Please help create an environment that fosters this pride, hears these voices, and recognizes Abuse as identity. If we are to adapt to an environment that is inclusive for those that have experienced child abuse, then we need to start opening up conversations about historical mistakes in scholarship and current practices impacting endurers of child abuse. We need to acknowledge that abuse has long been part of the educational experience, and  it is probably happening in ways  beyond those we are currently concerned with. For instance, if you have not already, please consider what it is like to be forced to take a communal shower in a dorm room as an endurer of sexual abuse. Abuse Studies offers a lens to view our culture and our society through that is consistently concerned with power and the ethical and moral questions related to it , and it is not at all limited to domestic violence or other similar concerns: Abuse Studies has application in all sorts of areas including military, political, and corporate life. Still, looking through the eyes of an abused child forces us to confront nuanced realities related to the misuse of power that our adult eyes often miss. The application of this lens to literature and film allows for new readings that confront power through the eyes of an abused child. When we apply that same lens to society, we can see the ways authority figures sometimes act as abusive parents.
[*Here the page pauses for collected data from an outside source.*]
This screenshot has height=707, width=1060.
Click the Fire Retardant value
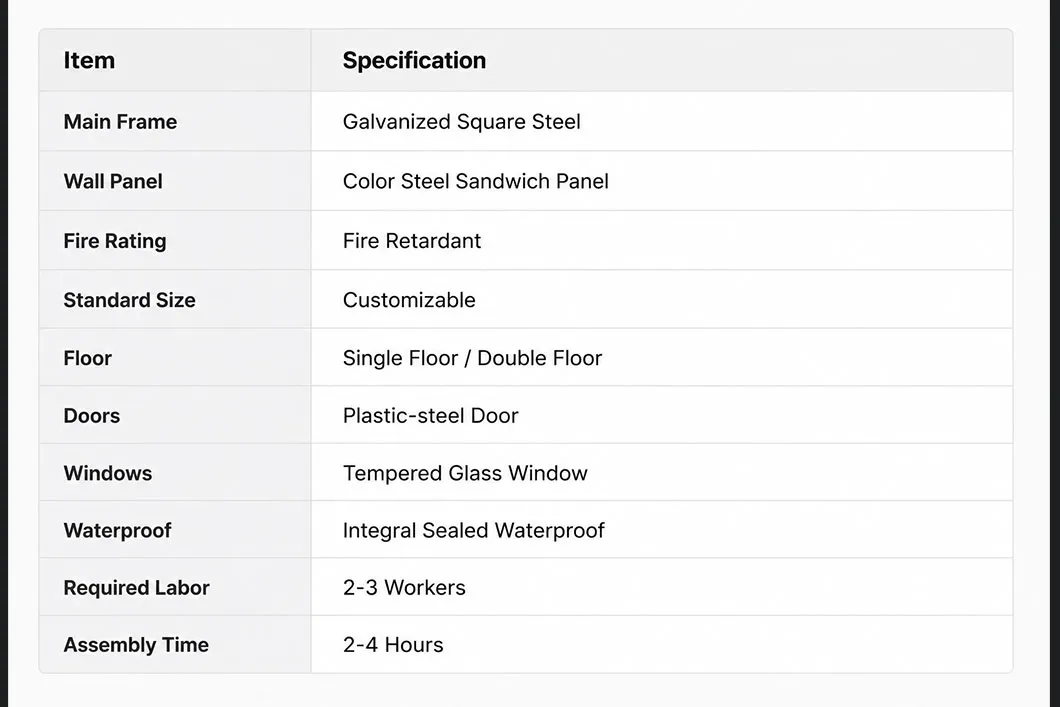(412, 241)
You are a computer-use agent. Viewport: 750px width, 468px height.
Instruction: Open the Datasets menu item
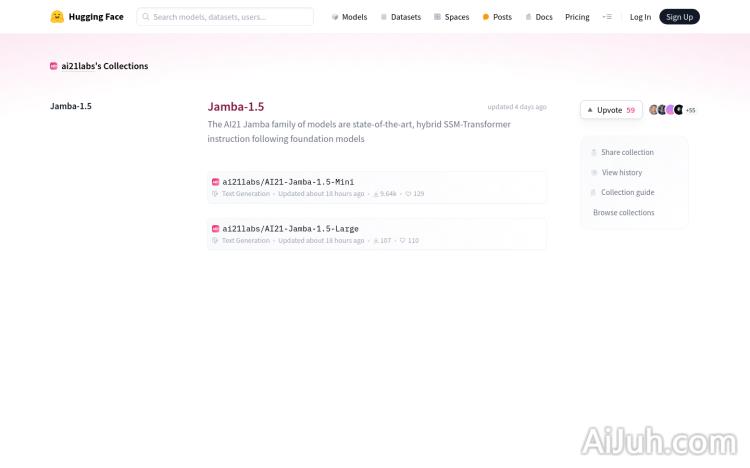(400, 17)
I am very proud of our authors and the work they have contributed to this special issue, which aims to begin  constructing a bridge to the environment of pride, recognition, and inclusion I have just discussed. I attempted to curate an issue that was as diverse as possible: diverse in terms of the voices speaking; diverse in terms of the types of texts adapted to and from; diverse in terms of the kinds of abuse discussed. I am proud to introduce Lukasz Borowiec’s thought provoking article on BBC radio plays that asks us to consider how the medium of a sexual abuse narrative impacts its design and our response to it; proud to introduce Laura Cesa’s insightful article on various versions of James and the Giant Peach  considering the significantly under discussed issue of child neglect; proud to introduce Louis Breitsohl’s powerful article on Mysterious Skin that invites new understanding concerning the way trauma relates to filmic studies; proud to introduce Douglas Macleod’s meaningful article on The Color Purple, which examines iterations of the texts through a womanist lens; proud to introduce Sata Prescott’s timely and inspiring article on Nimona  concerning the abuse of trans people as a societal concern.
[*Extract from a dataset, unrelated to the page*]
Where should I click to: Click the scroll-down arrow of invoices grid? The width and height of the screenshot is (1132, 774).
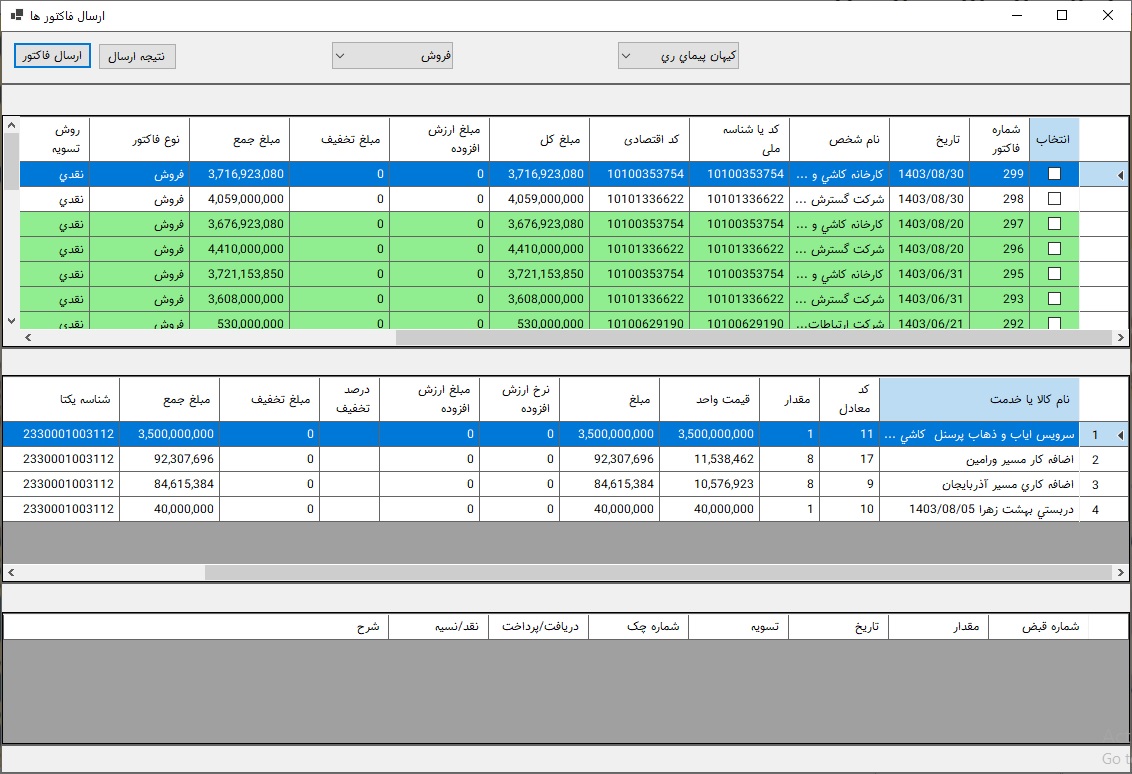click(12, 320)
This issue is not dedicated solely to creating discourse where discourse is vitally needed through the creation of Abuse Studies, but also to turning this discourse into pride filled  compassionate action within and beyond our academic communities. I am trying to adapt and help others adapt from screams and tears to hope and beauty because I  do not really have another choice, and I need your help.


1  Please see Conte, Goode, Mendel, Seto, and Warner to better understand and evaluate the wide range.

2  Please see Winton and Mara for further discussion.

3  See Le Monde for an English translation of the full text.

Works Cited

Critical Issues in Child Sexual Abuse: Historical, Legal, and Psychological Perspectives, edited by Jon Conte, Sage Publications, 2002.

Goode, Sarah D. Paedophiles in Society: Reflecting on Sexuality, Abuse and Hope. Palgrave Macmillan, 2011.

Le Monde, 26 Jan. 1977, https://archive.ph/WGwSU

Mendel, Matthew. The Male Survivor: The Impact of Sexual Abuse. Sage Publications, 1995.

O’Malley, G. Jeffrey. “‘Prowled Rather than Passed’: Abuse and Veiled Social Mobility in Nabokov’s and Kubrick’s Lolita.” Literature/Film Quarterly, vol. 50, no. 4, 2022. https://lfq.salisbury.edu/_issues/50_4/prowled_rather_than_passed_abuse_and_veiled_social_mobility_in_nabokovs_and_kubricks_lolita.html

Seto, Michael. Pedophilia and Sexual Offending Against Children: Theory, Assessment, and Intervention. American Psychological Association, 2008.

Warner, Sam. Understanding the Effects of Child Sexual Abuse: Feminist Revolutions in Theory, Research and Practice. Routledge, 2009.

Winton, Mark A., and Barbara A. Mara. When Teachers, Clergy, and Caretakers Sexually Abuse

Children and Adolescents. Carolina Academic Press, 2013.